Aos 65 anos, o professor e empresário Fernando Potsch, CEO da CBG Seniortech Ventures, tem um currículo universitário de dar inveja. Fez mestrado na França, onde foi aluno do renomado filósofo Gilles Deleuze, mas atualmente prefere falar da sua vida fora da academia e das empresas de sucesso pelas quais já passou. “Como a gente se atualiza? Eu aprendo algo novo com cada pessoa que cruza o meu caminho”, afirma. Ávido colecionador de orquídeas, compara sua especialidade como analista de startups ao trabalho em um orquidário. No terreno de sua casa, uma área de cinco mil metros quadrados na capital fluminense, há flores por todos os lugares. “Por que aquela empresa não está florescendo?” e “será que essa startup precisa de mais luz?” são metáforas que usa com clientes.

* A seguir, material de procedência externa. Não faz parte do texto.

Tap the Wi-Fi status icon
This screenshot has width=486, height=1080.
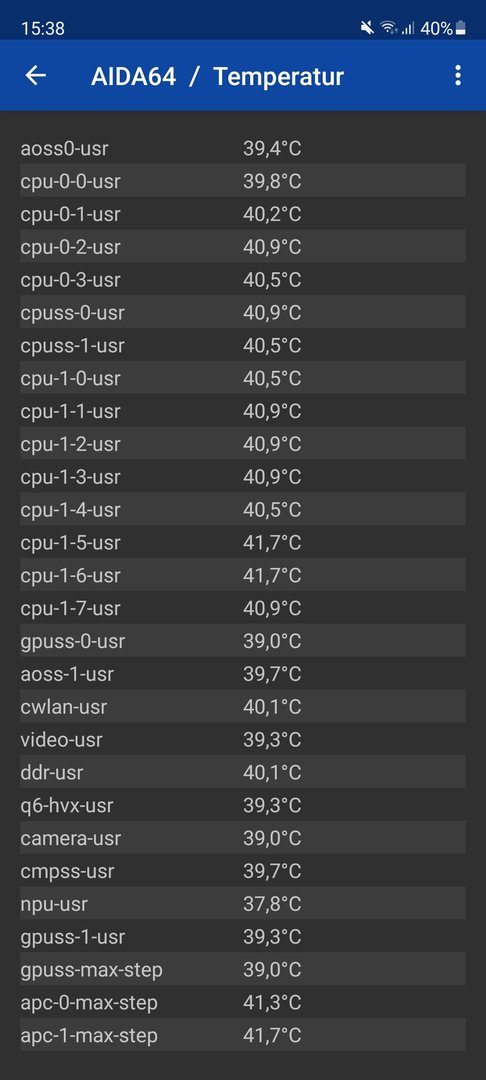pos(389,28)
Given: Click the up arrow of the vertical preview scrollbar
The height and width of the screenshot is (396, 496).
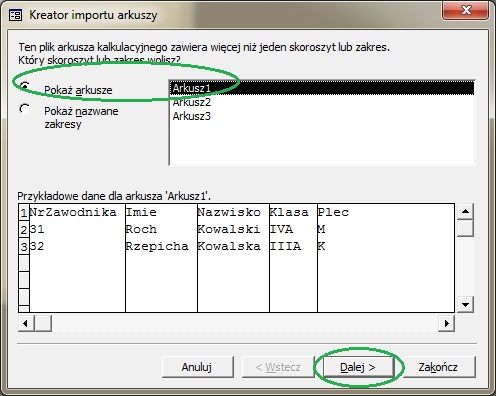Looking at the screenshot, I should click(x=465, y=211).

O advogado Marcelo Válio, de 46 anos, está em seu segundo pós-doutorado. “Sou apaixonado pela área e minha atuação exige atualização diária”, afirma. Poliglota, já passou pela Itália e Argentina e irá defender sua próxima tese na Espanha, na área de Direitos Humanos. Referência nacional na área voltada aos vulneráveis – pessoas com deficiência, autistas, portadores de doenças raras – o advogado está em contato constante com o universo da saúde, participando inclusive de congressos e estágios fora do Brasil. “Sempre pensei em estudar medicina, mas não tenho tempo hábil para me dedicar a isso integralmente”, afirma. No início do relacionamento com a esposa, ele conta que a esperava adormecer para sair da cama e estudar, sem que o interesse adicional atrapalhasse o romance.

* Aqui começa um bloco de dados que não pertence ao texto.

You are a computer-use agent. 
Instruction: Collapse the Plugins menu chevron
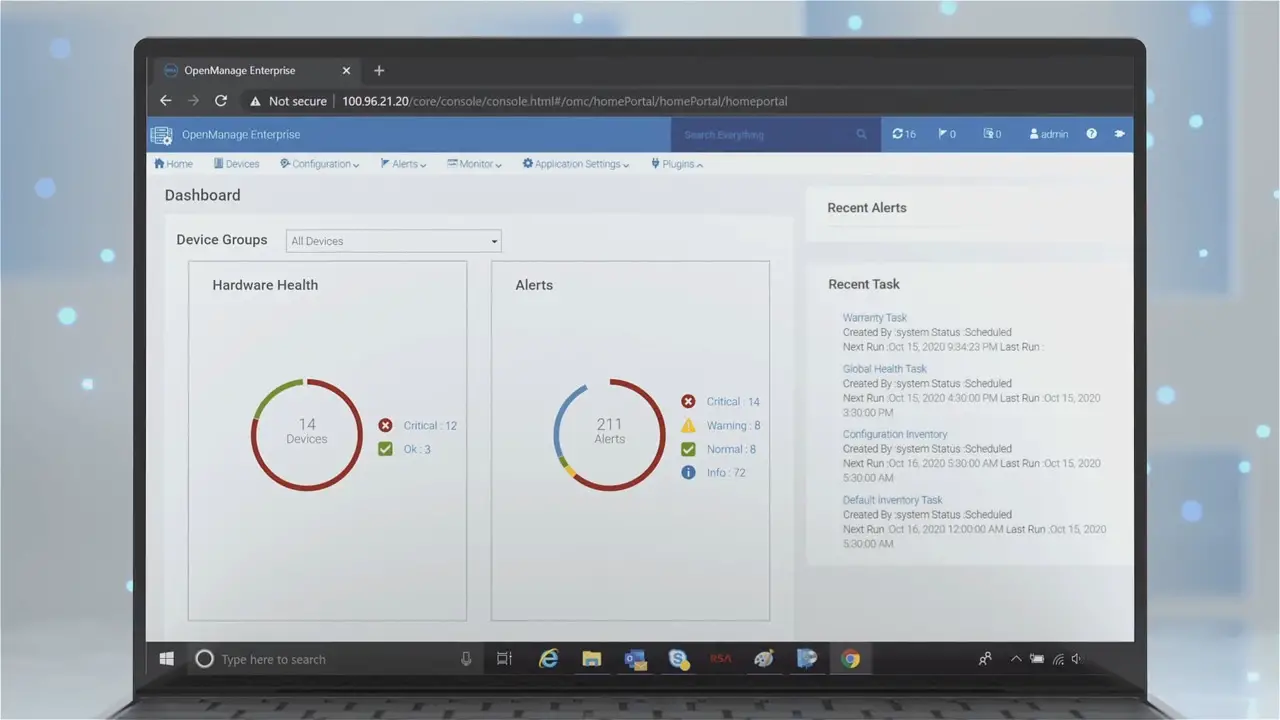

AUTODIDATA Fernando Potsch: executivo transformou a paixão pelas orquídeas em visão estratégica para startups (Crédito:Thiago Bernardes)

“O aprendizado é a capacidade do cérebro de fazer novas associações. Não basta reter um conhecimento, é preciso atribuir um sentido a ele”, explica o neurologista Henrique Freitas, coordenador do serviço de Neurologia da rede Mater Dei de Saúde. Ou seja, decorar dados não é válido, uma vez que o cérebro tende a esquecer o que não causou impacto duradouro. O neurologista lembra ainda dos diversos estudos que relacionam o aprendizado ao menor risco de desenvolvimento de síndromes. “O cérebro foi programado para aprender, sem data para parar”, diz. Aprender, pelo visto, é uma tarefa sem contra-indicações.